(Saved data entries)
____

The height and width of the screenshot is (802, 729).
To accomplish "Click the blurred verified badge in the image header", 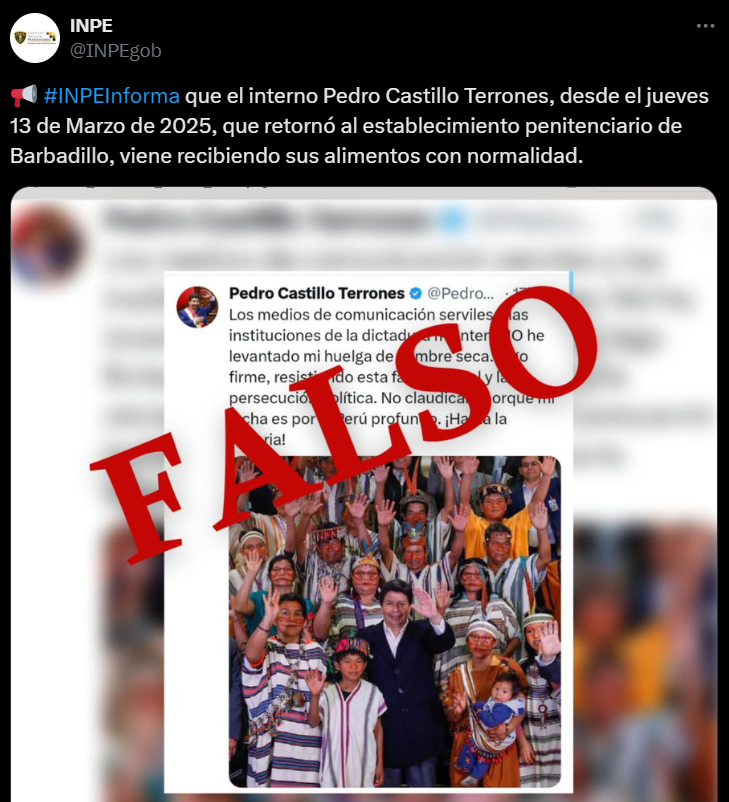I will 452,220.
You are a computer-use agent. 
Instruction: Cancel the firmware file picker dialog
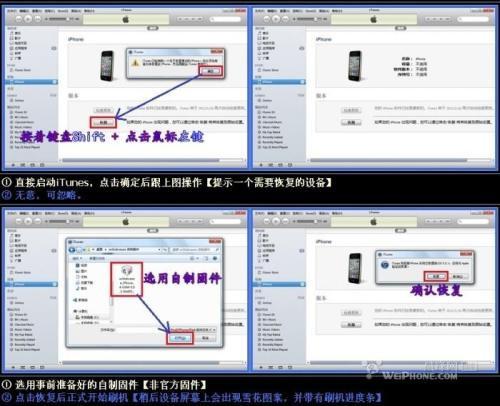(x=206, y=338)
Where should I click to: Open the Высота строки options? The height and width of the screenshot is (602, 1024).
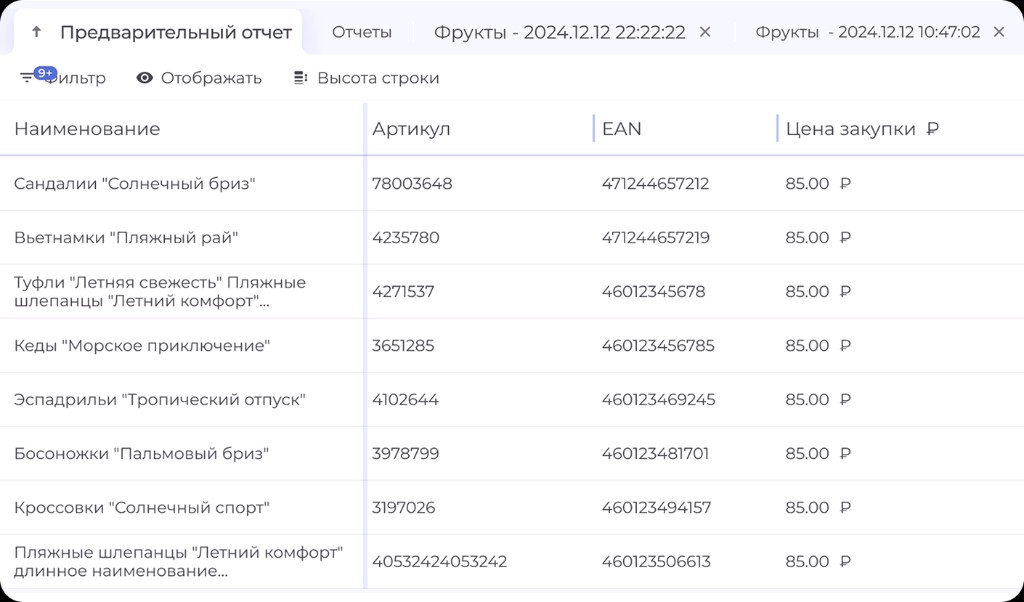click(x=378, y=78)
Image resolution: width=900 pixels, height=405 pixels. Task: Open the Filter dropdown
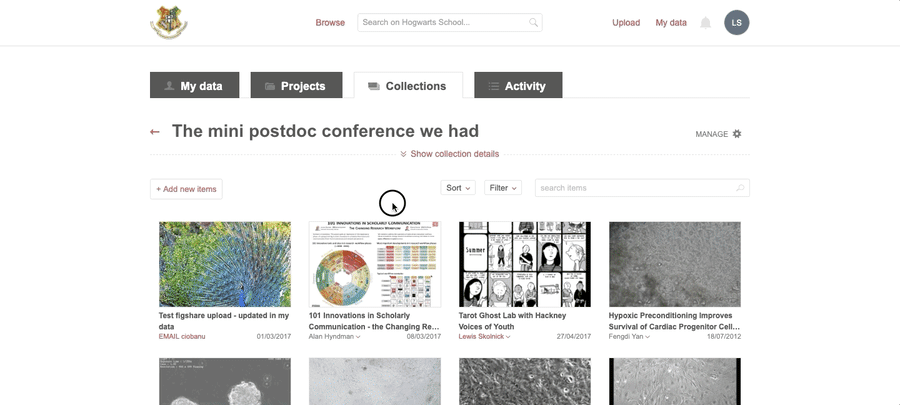pos(502,188)
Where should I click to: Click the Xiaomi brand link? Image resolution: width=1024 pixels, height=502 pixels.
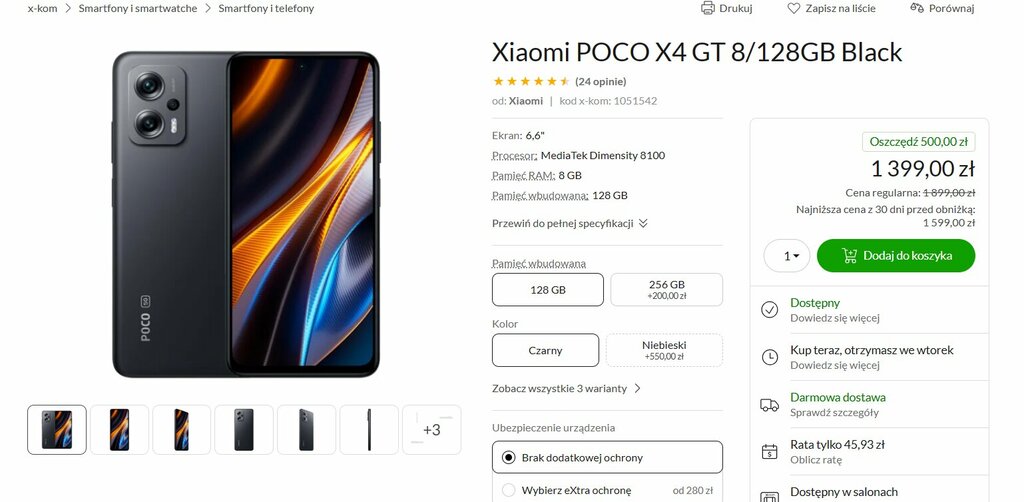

____

▶ [ASSIGNMENT] The lines from the one with "Instruction: Cancel the" to the end of the data above should be retyped exactly, both ends included, and pictures are to be left out.

▶ [SOLUTION]
Instruction: Cancel the firmware file picker dialog
(x=206, y=338)
Where should I click to: Open the Высота строки options? The height and width of the screenshot is (602, 1024).
click(x=378, y=78)
Image resolution: width=900 pixels, height=405 pixels. Task: Open the Filter dropdown
pos(502,188)
Where should I click to: Click the Xiaomi brand link? Image resolution: width=1024 pixels, height=502 pixels.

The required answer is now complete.